P.S. I put my address and phone number at the bottom of this letter. Write to me as soon as you get this!

Tuesday:

E - It's so weird to call someone else mom and dad, but that's what Lauren and Phil have asked me to call them - Phil seemed more enthusiastic about it and Lauren looked kind of mad but I think it might just be because she thinks she looks too young to have a teenage son. She's pretty for a mom, but no one is as pretty as you. When you look at me with your big, brown eyes and you smile that smile reserved just for me, I think my heart is going to beat right out of my chest. I am picturing your perfect lips right now and I want to kiss you again so much it hurts. I keep reliving our kiss and thinking about how it was the best moment of my whole life.

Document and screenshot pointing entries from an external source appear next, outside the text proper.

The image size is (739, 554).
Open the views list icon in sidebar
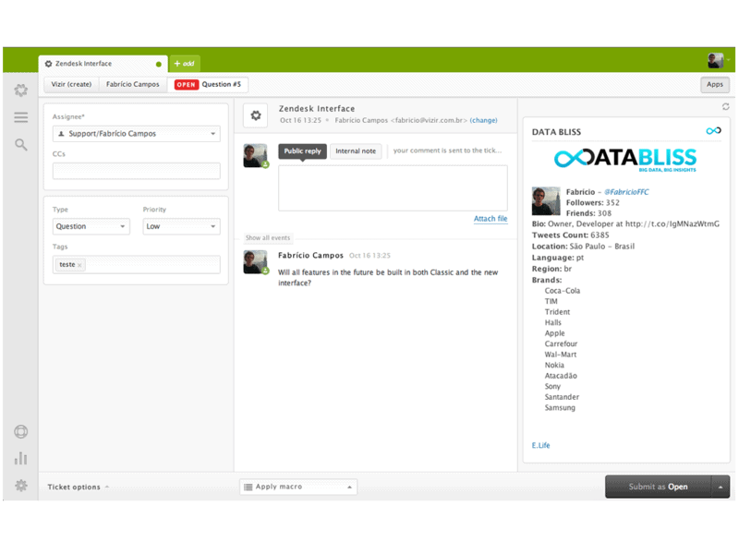pos(20,117)
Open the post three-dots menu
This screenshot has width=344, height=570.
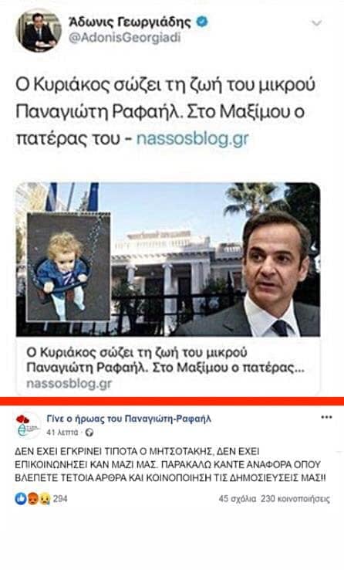tap(326, 417)
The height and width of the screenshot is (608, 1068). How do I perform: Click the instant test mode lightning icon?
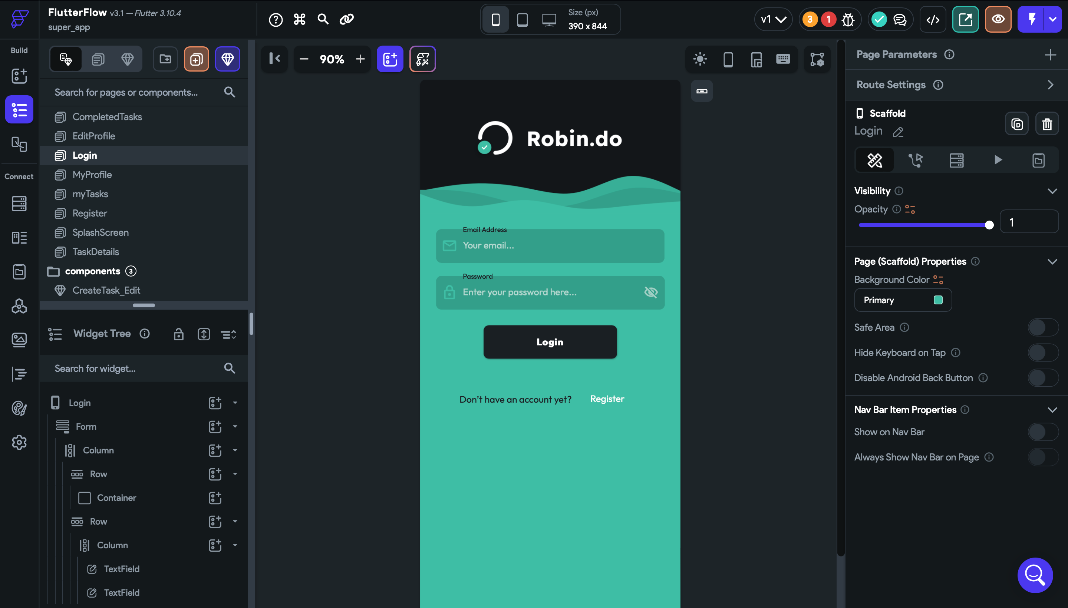[1031, 19]
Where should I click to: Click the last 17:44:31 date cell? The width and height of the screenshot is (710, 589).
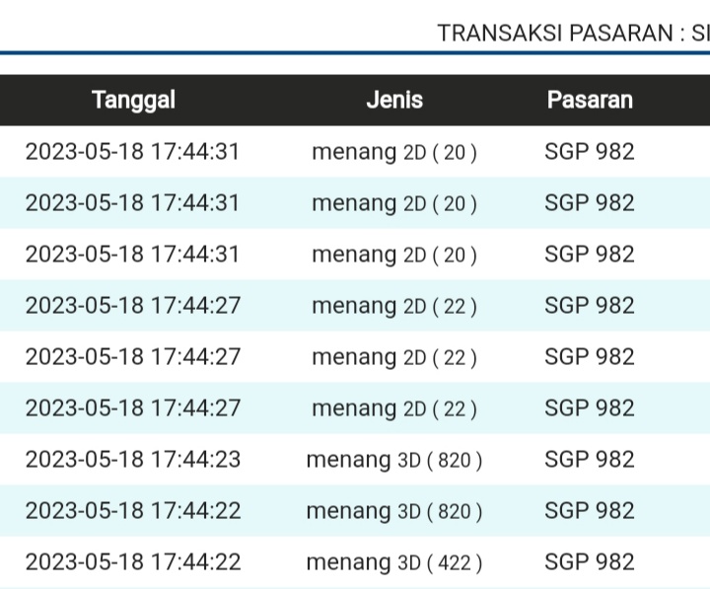[133, 255]
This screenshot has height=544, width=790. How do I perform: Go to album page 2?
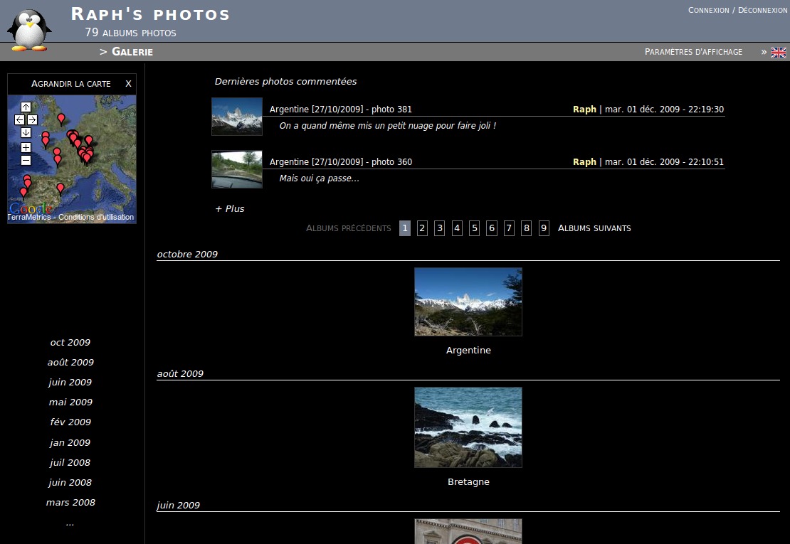(422, 228)
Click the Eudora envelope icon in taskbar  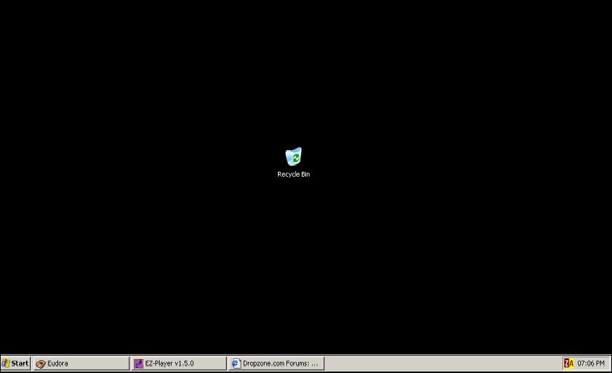41,364
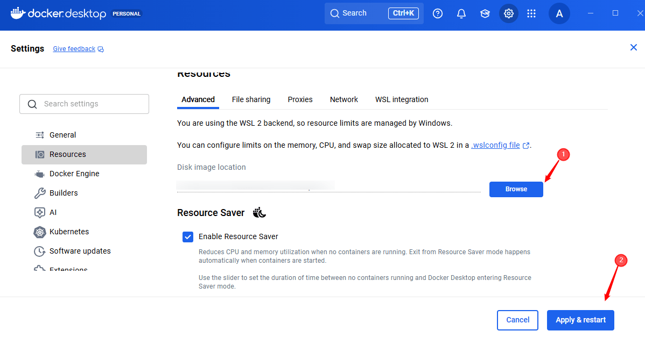
Task: Open the Builders settings section
Action: tap(64, 193)
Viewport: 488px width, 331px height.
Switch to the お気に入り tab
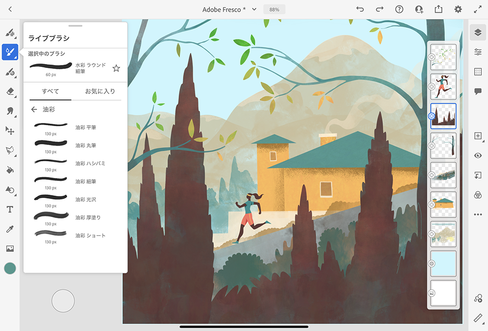click(100, 91)
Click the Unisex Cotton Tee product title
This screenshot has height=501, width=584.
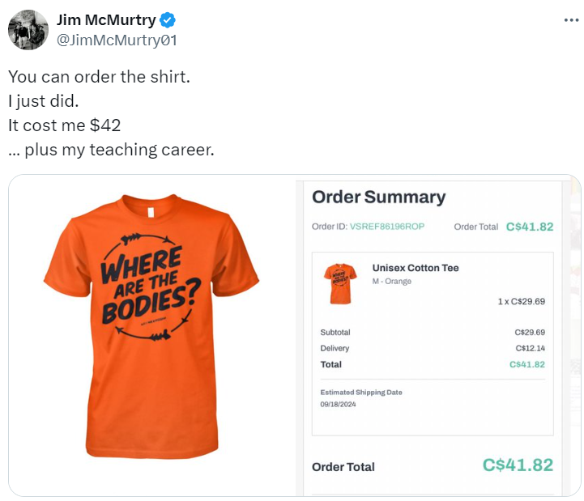415,268
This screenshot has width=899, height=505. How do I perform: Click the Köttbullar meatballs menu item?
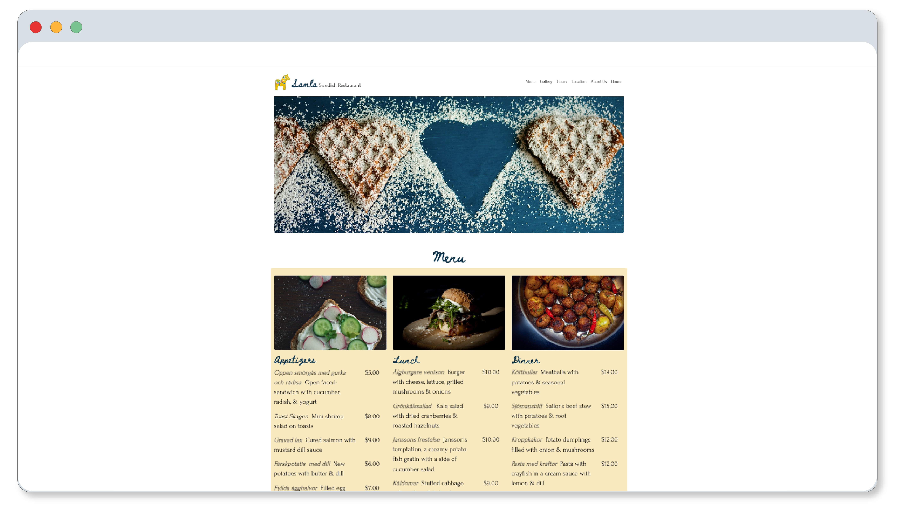point(564,382)
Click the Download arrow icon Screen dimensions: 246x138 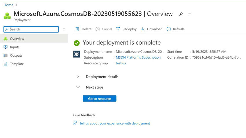[x=143, y=29]

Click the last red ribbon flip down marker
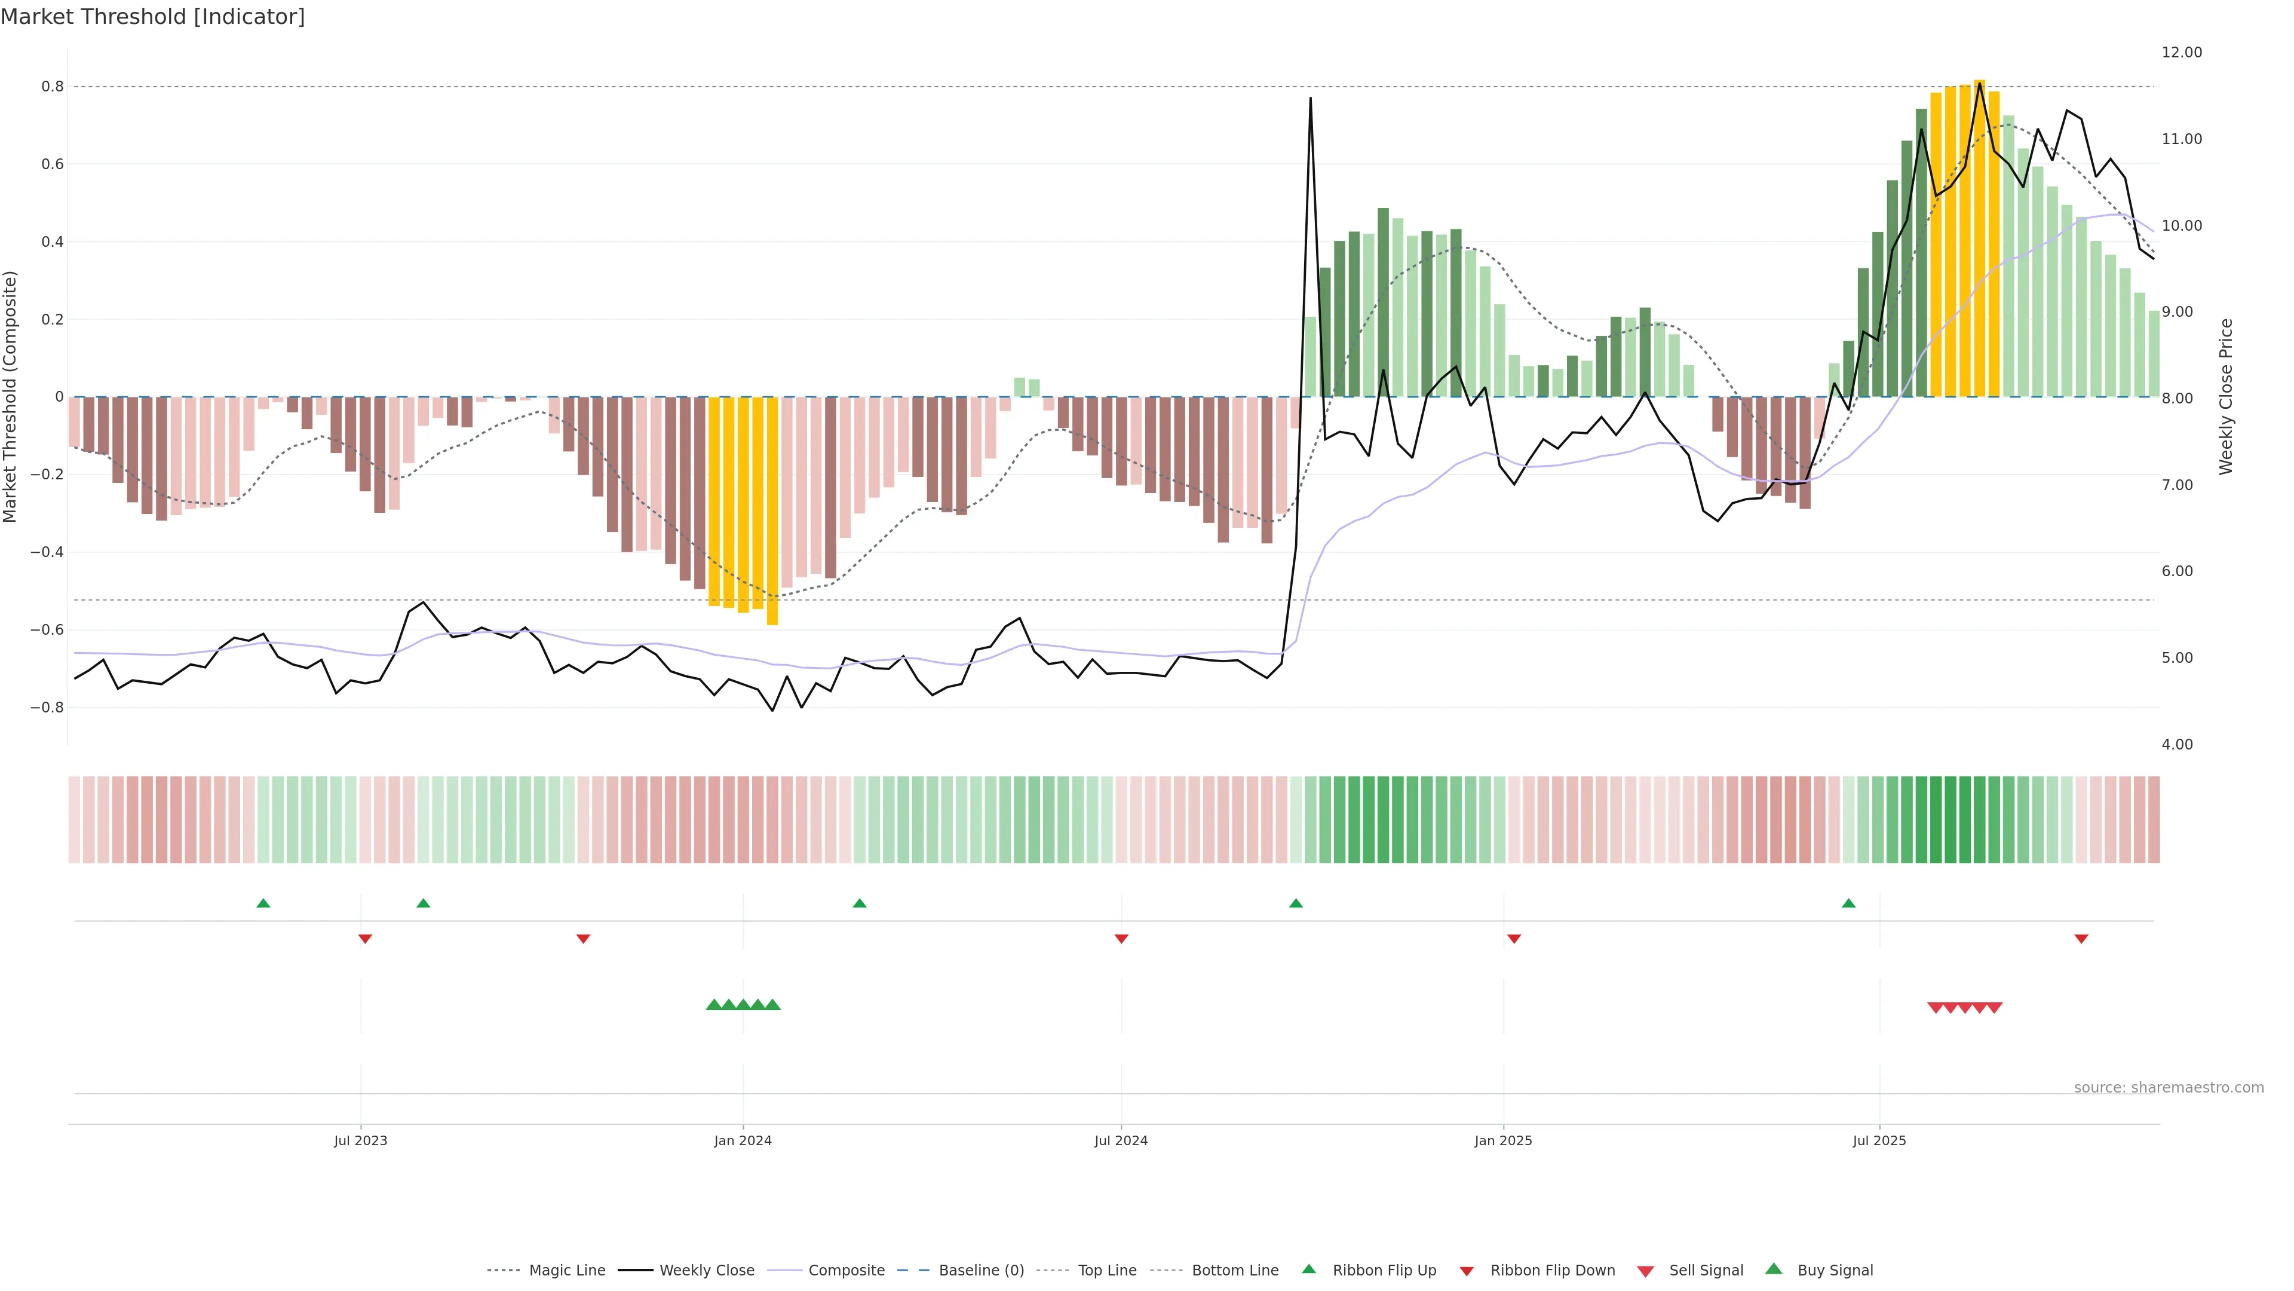(2081, 938)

My mom (Lauren) asked me today if I might want to start going by Jacob, or Jake as sort of a fresh start here. I thought about it and I thought about how it might be nice to leave the person that I was in the past, to leave my life there behind. But then I realized that that would include you and so I said no. Yours, - L

Wednesday:

Hi, Evie,

We went to a restaurant last night where the ocean waves come right up on the glass windows! It was wild, but beautiful. I didn't want to tell my mom and dad that it was the first "real" restaurant I had ever been in because whenever I say stuff like that, they get these sad looks on their faces and it makes me feel small. I know you know exactly what I'm talking about. You always do. That's the thing I miss the most about being with you.

I felt sad in the pit of my stomach when I thought about that last night and so instead I thought about how this was the place I was going to take you when I propose to you. I guess it won't be a real surprise if I tell you now, but you already know I'm going to marry you someday and so it's okay if you know the place I want to ask you. I'll try to keep the ring and the words I plan to say to you under wraps. haha.

I love you, Evie. I'll love you forever.

Your Leo

I sob, hot tears of sorrow coursing down my cheeks as I picture myself waiting for that letter and I picture Leo writing it, still hopeful, still my beautiful boy, up until that very next day.

I want to punch something, to throw something and hear it shatter, to make the sound that should accompany the feeling in my chest.

When I calm down, I sit staring at the wall for several minutes, gathering myself before I pull out the second letter, obviously written recently, in his adult hand.

To my Evie, the one who knew how to love me before I knew how to love myself,

I already told you about how I laid in that hospital bed for six months, reflecting on my life, reflecting on all the reasons that I couldn't stand to be alone with myself long enough to really think about who I was or what I was feeling.

What I didn't tell you was what a central role you played in helping me move towards a place of healing. My Evie, the strongest, purest person I've ever known. A person who was placed in the worst of circumstances in this life and yet selflessly loved and cared for those around her. How was it that someone so full of goodness and light ever even noticed a person like me? How did you see in me - what I was struggling so hard to see in myself?

I kept wondering why, all those years, when you looked straight into my eyes, unflinching, seeing the real me, what made you linger and come back? What made you love me despite who I believed myself to be? I thought about that hour after hour and the only conclusion I could come to was that maybe, just maybe, there was something decent in me, maybe something that was close to good. It was the first time I had ever had that thought and it stunned me just to ponder the possibility.

All those months, staring at the ceiling and staring into my own soul, you, Evie, you were the miracle that I kept coming back to again and again - that all those years ago, you chose me.